- Amtrak 450 and 451, the only two F69PHAC units ever built, leading the demo ICE Train westward out of Galesburg, IL.
- Power type: Diesel
- Model: EMD F69PHAC
- Build date: June 1989
- Total produced: 2
- Configuration:: ​
- • AAR: B-B
- • UIC: Bo'Bo'
- Gauge: 4 ft 8+1⁄2 in (1,435 mm) standard gauge
- Wheel diameter: 40in (1060mm)
- Length: 58 ft 2 in (17.73 m)
- Loco weight: 262,000 lb (118,841 kg)
- Fuel type: Diesel
- Fuel capacity: 1,800 US gal (6,800 L; 1,500 imp gal)
- Prime mover: EMD 12-710
- Engine type: Two-stroke diesel V12
- Aspiration: Turbocharged
- Traction motors: 1TB 2626-0TA02
- Head end power: 800 kW / 1000kVA inverter
- Cylinders: 12
- Gear ratio: 79:22
- Train brakes: Air
- Maximum speed: 110 mph (177 km/h)
- Power output: 3,000 hp (2.237 MW) (No HEP) 1,930 hp (1.439 MW) (Max HEP)
- Tractive effort:: ​
- • Starting: 62,000 lbs (276 kN)
- • Continuous: 50,000 lbs (222 kN)
- Operators: US DOT
- Numbers: Amtrak 450–451
- Nicknames: Winnebago, Zephyr
- Locale: United States
- Retired: 1999
- Disposition: Both units sold to National Rail Equipment Co. in derelict condition.

= EMD F69PHAC =

Experimental North American diesel locomotive

The EMD F69PHAC was an experimental locomotive built in 1989 in a joint venture between EMD and Siemens. It was designed to test AC locomotive technology. Only two examples of this locomotive were made. The engine used the same carbody as the EMD F40PHM-2, with just a few spotting differences.
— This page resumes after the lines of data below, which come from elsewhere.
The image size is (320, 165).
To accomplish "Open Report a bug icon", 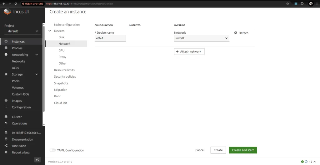I will 6,152.
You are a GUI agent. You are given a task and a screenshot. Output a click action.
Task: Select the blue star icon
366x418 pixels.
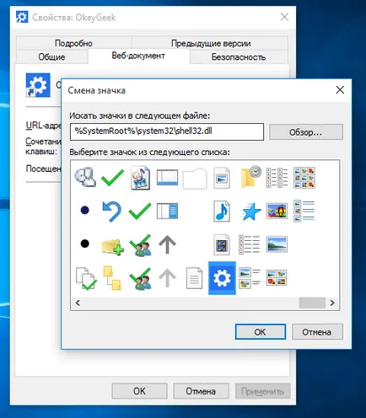click(250, 212)
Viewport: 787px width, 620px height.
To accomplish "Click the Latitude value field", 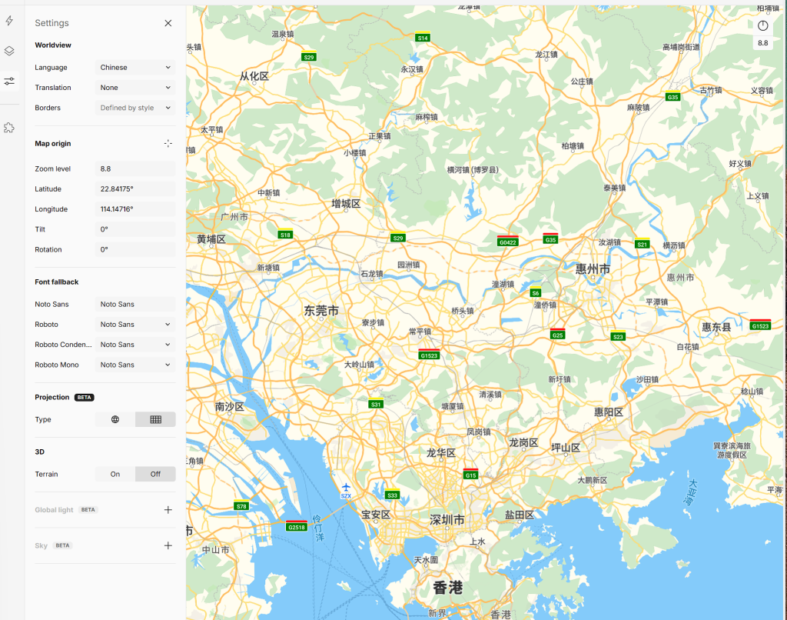I will tap(135, 189).

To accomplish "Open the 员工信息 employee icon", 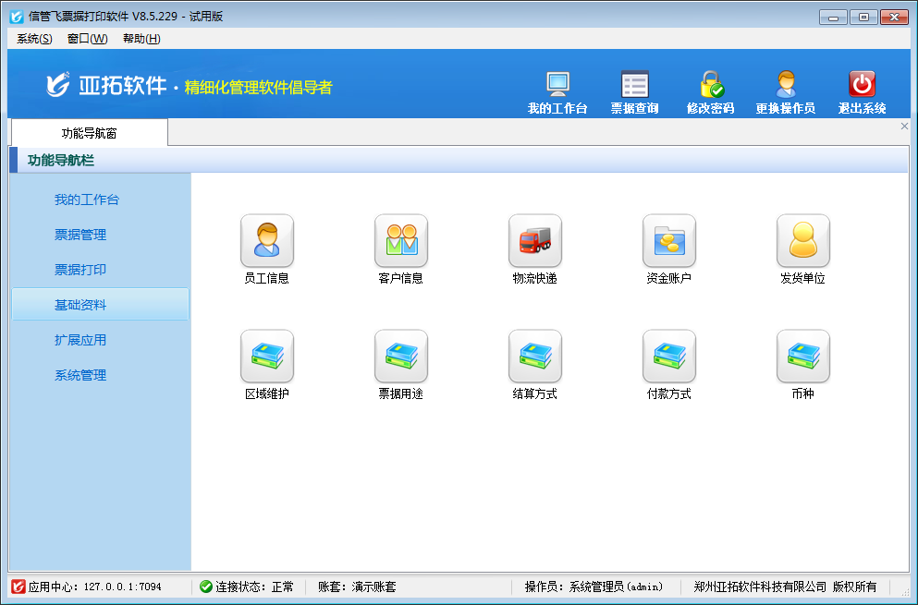I will [266, 241].
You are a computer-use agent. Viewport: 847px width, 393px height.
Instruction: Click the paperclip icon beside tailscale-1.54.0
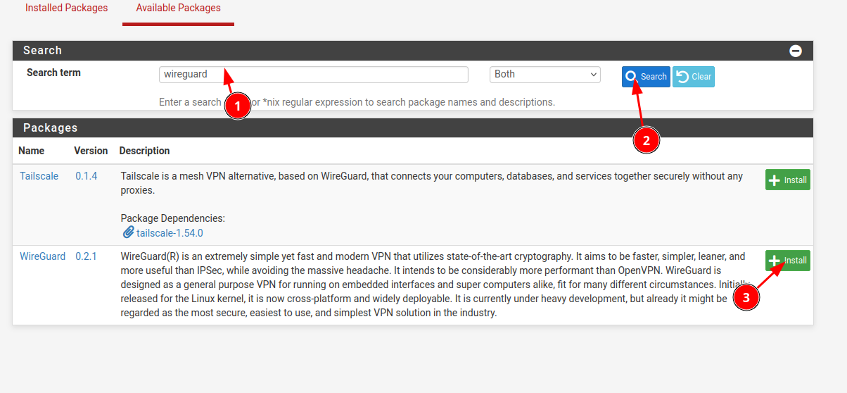click(x=128, y=232)
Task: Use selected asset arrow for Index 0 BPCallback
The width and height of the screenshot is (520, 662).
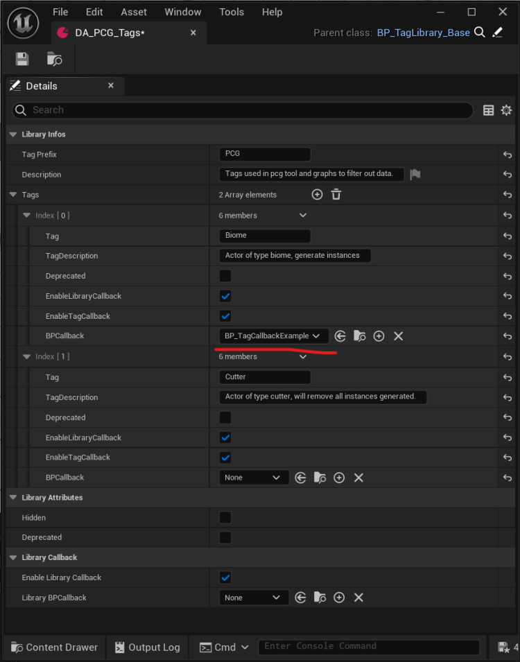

They were built for the United States Department of Transportation and loaned to Amtrak in 1990, sporting Phase III paint. They were returned to EMD and later used with the German ICE train demonstration that was on loan to Amtrak in 1992–1993. They were repainted in ICE paint. The two F69PHAC locomotives were again returned to EMD, where they were finally retired in 1999. Both of the locomotives still exist in a scrap yard, more specifically National Railway Equipment, in Mount Vernon, Illinois, stripped of numerous parts.